Freyberg, who has said he is leaving for personal reasons, has introduced reforms to make the bank - officially known as the Institute for Works of Religion (IOR).
The outgoing head is seen as having made the bank more transparent and compliant with international norms against money laundering, and has closed many suspicious accounts.
The Vatican on Wednesday said it would separate its bank's investment business from its Church payments work to try to clean up the institution after years of scandal, and vowed to become a "model of financial transparency".
The Church also plans to increase scrutiny on one of the two sections of the Administration of the Patrimony of the Holy See (APSA) which has also been hit by recent scandals.
APSA runs Vatican properties, handles income and spending, prepares budgets and acts as a central accounting department and purchasing office, the Reuters news agency reported.
Australian Cardinal George Pell, head of the Vatican's recently formed Secretariat for the Economy, told a news conference that the move was necessary in order for his department to "exercise its responsibilities of economic control and vigilance" over all Vatican departments.
To underscore the importance the pope attaches to cleaning up the Vatican, he issued an official Latin decree called a "Motu Proprio," modifying a Vatican constitution to shift the responsibility for the APSA department to the Secretariat.
The decree said all had to obey his order "regardless of anything to the contrary".
'Model of transparency'
A new central Vatican Asset Management department will handle investments, leaving the bank to concentrate on its original aim and focus on payment services for religious orders, Vatican employees and charities, Pell said, changes that will be phased in over three years.
Pell said he wanted the entire Vatican to become "a model of financial transparency instead of cause for occasional scandal" and that all the changes had been approved by Pope Francis, noting that the cardinals who elected the pope in 2013 had given him a mandate to make the Vatican transparent and scandal-free.
"We are aiming at substantial transparency.
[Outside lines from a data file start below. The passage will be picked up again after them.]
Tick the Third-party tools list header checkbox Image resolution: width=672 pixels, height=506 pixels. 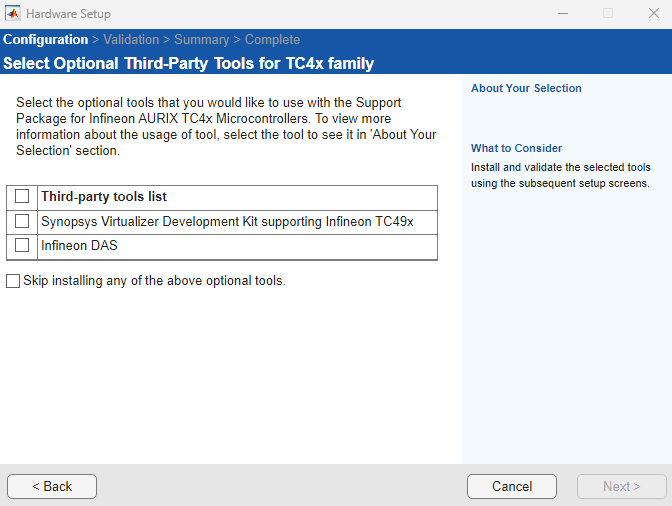click(22, 197)
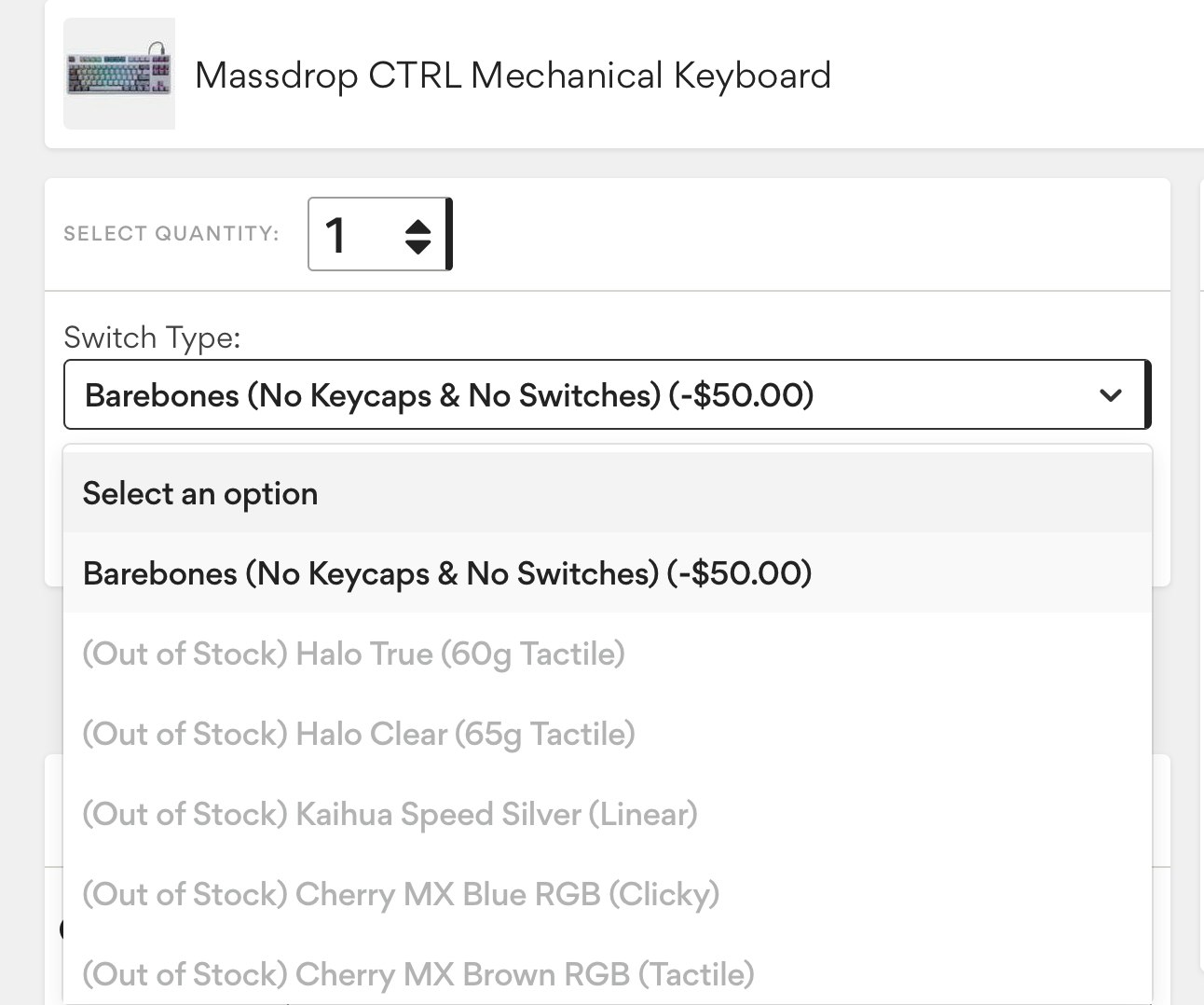Click the selected Barebones value in Switch Type box
Screen dimensions: 1204x1005
click(449, 395)
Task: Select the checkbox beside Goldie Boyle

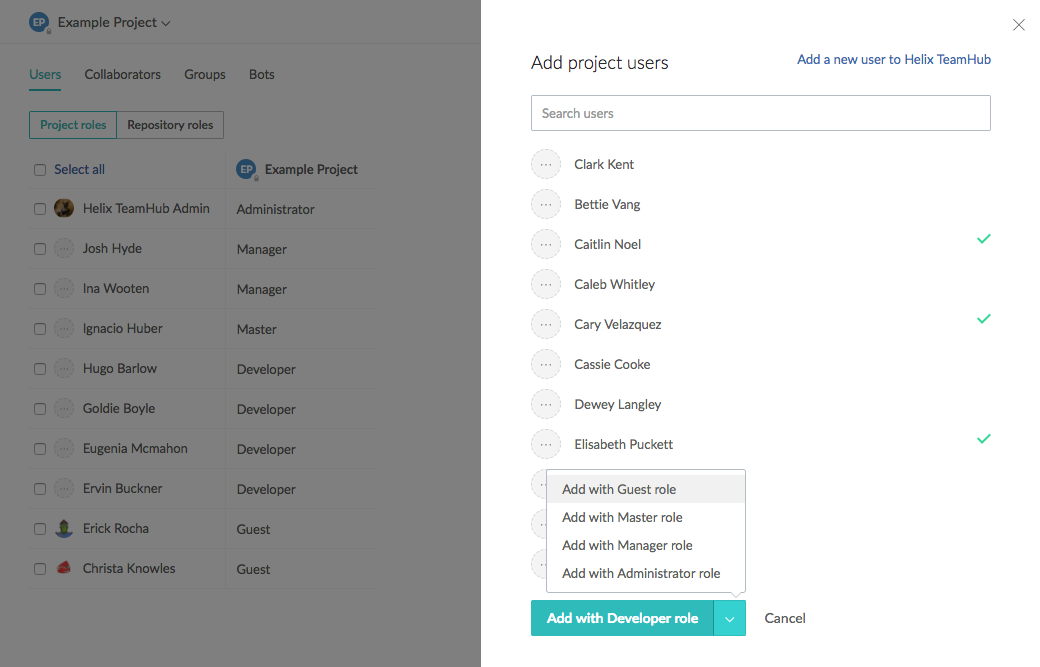Action: pyautogui.click(x=40, y=409)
There will be audits and these reports will be audited externally," Pell said.
Pell said that the IOR "is in a peaceful transition" and Freyberg had "cleared the decks" for a new phase in the bank's history.
On Wednesday, the Vatican bank said in a financial statement that it had blocked the accounts of more than 2,000 clients and ended some 3,000 "customer relationships" as part of a clean-up process that nearly wiped out its profit.
Last year's profits were also hit by extraordinary expenses related to the hiring of external professionals, such as the
Promontory Financial Group, to help in compliance and transparency issues and account closures, it said.